[Data for review Boundary: Start]

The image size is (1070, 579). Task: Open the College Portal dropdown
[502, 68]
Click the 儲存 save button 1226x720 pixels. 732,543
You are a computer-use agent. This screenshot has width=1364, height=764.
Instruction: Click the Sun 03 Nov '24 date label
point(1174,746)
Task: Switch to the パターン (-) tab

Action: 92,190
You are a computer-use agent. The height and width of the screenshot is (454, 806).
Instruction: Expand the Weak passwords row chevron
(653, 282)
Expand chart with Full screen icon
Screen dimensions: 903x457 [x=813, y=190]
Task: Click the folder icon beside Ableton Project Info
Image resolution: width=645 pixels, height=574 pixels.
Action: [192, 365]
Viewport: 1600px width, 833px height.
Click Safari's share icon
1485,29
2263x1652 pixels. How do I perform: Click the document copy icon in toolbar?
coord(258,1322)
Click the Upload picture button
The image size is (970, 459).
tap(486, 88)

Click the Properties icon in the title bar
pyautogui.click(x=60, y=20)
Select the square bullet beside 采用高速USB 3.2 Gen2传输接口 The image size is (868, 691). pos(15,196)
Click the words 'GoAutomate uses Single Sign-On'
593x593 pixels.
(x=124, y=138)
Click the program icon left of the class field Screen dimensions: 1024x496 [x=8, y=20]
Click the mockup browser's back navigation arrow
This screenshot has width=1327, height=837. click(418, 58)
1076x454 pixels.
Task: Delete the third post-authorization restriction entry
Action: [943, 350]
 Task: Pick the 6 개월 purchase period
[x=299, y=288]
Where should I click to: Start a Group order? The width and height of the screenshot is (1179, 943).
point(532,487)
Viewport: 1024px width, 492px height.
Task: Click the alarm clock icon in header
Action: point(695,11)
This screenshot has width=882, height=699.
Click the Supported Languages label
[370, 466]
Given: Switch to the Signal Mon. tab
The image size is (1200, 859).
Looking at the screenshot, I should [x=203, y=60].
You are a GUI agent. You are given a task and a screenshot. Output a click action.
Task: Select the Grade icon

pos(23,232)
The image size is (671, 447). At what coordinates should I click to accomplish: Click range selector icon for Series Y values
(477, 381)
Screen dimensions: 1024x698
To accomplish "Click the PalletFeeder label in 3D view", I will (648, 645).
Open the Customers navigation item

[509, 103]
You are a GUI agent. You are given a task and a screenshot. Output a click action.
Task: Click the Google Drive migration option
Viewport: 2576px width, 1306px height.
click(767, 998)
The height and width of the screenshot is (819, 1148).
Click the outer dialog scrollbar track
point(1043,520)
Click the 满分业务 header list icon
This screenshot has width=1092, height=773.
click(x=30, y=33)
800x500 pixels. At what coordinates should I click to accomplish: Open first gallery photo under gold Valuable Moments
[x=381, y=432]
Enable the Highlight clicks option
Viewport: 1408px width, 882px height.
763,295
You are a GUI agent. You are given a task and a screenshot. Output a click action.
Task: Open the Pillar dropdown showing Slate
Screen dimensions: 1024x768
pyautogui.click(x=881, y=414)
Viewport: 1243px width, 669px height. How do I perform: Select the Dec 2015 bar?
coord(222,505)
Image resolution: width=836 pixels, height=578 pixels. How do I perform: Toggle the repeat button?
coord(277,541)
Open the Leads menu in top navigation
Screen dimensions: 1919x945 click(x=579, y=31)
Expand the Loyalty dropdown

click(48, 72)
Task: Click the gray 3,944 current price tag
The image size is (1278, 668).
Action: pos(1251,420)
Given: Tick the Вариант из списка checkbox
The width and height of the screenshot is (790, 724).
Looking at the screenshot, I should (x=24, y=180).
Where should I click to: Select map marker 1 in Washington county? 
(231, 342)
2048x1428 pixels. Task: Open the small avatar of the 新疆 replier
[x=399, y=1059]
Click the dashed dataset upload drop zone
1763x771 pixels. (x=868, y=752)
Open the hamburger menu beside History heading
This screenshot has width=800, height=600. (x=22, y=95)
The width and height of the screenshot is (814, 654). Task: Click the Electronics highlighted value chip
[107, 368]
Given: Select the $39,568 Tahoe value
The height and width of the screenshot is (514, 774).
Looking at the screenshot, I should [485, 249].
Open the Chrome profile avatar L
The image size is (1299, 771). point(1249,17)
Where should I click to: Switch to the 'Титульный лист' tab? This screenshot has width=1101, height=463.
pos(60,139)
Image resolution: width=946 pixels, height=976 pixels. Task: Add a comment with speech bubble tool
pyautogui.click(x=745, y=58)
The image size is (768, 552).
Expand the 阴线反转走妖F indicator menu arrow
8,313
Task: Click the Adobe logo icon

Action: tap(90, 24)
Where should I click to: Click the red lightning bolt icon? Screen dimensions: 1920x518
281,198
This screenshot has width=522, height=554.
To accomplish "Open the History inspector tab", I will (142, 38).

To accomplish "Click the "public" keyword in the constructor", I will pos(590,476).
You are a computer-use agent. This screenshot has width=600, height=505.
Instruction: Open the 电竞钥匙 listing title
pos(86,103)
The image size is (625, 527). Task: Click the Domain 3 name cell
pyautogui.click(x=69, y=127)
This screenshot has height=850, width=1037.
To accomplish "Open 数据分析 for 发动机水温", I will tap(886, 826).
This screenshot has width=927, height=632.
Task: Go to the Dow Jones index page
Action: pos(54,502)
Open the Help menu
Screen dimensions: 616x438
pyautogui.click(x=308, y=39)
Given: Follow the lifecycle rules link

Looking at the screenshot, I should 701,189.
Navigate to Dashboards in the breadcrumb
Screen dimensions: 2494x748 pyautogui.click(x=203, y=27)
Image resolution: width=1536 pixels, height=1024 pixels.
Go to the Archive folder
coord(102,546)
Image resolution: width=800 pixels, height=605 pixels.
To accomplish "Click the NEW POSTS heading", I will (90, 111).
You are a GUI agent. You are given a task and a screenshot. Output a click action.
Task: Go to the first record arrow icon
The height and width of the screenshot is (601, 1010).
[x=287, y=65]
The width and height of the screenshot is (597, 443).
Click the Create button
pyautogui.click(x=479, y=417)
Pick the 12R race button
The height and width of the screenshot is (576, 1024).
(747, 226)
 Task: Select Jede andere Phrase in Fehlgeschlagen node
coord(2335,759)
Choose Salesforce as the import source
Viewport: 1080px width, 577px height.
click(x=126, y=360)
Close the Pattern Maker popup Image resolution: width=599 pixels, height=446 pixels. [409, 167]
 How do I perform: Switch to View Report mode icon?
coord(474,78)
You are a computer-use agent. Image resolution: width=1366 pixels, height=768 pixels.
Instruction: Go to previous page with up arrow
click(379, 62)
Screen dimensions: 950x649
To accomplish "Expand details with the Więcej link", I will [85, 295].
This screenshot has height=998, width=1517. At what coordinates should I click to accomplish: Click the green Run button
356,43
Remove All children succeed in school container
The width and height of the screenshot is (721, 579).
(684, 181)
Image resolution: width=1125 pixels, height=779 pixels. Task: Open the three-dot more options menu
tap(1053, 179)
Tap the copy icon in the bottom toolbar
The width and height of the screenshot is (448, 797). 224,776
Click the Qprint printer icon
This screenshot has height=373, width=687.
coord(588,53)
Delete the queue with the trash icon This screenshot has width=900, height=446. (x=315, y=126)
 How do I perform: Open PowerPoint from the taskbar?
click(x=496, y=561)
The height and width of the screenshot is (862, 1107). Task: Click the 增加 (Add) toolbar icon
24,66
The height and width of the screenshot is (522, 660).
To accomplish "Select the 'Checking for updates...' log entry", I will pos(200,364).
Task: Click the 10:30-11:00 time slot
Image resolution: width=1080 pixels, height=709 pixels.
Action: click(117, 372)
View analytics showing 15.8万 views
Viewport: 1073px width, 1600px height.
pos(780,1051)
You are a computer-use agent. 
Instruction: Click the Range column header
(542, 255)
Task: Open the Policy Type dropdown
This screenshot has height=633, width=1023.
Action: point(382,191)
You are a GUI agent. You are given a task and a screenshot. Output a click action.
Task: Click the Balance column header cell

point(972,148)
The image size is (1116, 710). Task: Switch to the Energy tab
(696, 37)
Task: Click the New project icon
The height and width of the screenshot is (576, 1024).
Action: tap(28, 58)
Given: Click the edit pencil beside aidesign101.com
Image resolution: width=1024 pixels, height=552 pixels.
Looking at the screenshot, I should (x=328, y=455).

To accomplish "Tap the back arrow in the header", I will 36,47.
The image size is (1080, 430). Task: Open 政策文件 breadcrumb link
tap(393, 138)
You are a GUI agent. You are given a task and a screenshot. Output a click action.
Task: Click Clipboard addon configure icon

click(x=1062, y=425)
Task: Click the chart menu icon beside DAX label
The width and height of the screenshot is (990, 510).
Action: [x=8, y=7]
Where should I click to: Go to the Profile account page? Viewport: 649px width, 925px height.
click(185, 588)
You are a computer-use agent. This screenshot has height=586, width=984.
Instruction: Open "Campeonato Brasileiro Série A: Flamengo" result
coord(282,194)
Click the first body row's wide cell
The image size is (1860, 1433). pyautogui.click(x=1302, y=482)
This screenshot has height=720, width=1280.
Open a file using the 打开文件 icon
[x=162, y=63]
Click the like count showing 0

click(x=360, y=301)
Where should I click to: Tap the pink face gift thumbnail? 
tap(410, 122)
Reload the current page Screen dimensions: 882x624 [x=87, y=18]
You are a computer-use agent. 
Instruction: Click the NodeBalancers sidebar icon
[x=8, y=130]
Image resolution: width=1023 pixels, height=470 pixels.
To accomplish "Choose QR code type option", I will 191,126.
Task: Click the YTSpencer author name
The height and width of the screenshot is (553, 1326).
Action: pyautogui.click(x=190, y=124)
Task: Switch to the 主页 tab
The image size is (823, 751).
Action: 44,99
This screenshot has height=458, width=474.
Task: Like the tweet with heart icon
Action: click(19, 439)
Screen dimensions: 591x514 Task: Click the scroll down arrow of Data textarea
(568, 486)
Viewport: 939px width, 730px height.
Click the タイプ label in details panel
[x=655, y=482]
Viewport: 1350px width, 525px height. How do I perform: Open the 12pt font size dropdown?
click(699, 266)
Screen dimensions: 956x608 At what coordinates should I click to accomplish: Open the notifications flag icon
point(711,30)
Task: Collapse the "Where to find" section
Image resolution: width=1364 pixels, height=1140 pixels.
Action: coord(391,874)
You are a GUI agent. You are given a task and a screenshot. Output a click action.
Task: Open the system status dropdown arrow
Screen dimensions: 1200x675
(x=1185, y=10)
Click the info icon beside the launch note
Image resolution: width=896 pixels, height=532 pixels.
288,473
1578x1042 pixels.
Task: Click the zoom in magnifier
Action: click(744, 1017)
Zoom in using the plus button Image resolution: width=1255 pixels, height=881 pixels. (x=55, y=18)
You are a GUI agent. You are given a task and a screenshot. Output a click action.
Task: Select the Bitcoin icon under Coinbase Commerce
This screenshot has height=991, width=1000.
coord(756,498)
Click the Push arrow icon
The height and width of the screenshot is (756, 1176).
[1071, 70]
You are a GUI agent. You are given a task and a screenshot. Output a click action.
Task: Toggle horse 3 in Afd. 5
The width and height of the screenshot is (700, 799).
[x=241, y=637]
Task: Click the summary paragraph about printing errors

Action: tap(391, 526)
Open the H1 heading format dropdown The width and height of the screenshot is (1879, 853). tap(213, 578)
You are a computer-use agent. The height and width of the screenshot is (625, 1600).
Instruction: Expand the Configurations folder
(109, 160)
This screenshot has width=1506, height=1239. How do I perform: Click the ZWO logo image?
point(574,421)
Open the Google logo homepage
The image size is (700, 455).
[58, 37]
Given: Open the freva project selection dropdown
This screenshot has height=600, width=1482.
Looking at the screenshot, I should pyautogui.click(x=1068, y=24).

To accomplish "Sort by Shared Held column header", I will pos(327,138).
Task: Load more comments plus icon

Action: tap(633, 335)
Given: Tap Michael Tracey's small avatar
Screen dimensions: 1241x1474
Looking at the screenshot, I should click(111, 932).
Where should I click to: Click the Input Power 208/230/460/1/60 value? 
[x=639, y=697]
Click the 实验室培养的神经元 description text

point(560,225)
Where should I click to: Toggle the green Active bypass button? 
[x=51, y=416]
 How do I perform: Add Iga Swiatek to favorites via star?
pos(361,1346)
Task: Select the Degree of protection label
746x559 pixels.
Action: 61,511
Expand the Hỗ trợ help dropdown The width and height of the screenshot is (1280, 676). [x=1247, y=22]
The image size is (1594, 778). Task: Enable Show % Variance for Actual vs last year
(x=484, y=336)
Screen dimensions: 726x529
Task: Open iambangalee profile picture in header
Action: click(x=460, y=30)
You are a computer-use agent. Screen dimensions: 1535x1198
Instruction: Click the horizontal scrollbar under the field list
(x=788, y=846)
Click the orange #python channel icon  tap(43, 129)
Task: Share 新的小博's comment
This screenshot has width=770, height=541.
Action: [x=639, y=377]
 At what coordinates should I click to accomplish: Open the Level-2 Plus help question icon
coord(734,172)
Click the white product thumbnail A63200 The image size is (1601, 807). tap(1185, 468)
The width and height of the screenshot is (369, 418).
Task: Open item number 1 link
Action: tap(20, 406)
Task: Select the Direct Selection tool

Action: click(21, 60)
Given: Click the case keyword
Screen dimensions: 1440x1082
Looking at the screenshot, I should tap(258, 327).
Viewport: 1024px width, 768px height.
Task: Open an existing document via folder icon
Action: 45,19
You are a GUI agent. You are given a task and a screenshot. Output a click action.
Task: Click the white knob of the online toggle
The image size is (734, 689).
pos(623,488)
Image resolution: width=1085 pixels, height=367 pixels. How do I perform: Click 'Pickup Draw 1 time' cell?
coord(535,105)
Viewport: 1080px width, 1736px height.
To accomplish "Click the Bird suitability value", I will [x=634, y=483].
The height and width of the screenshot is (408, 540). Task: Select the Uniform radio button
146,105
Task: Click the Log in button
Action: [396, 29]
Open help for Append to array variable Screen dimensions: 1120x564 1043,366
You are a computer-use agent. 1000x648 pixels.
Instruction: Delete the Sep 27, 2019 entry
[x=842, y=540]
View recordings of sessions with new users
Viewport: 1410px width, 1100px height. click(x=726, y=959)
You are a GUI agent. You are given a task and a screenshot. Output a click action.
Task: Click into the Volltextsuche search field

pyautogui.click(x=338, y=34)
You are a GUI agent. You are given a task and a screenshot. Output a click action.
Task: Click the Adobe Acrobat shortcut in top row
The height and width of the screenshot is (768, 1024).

[Data for review Boundary: End]

__Problem details__. Take every line of the material that contains the word "current", and copy it.

__Completed task__.
Task: Click the gray 3,944 current price tag
Reload the current page Screen dimensions: 882x624 [x=87, y=18]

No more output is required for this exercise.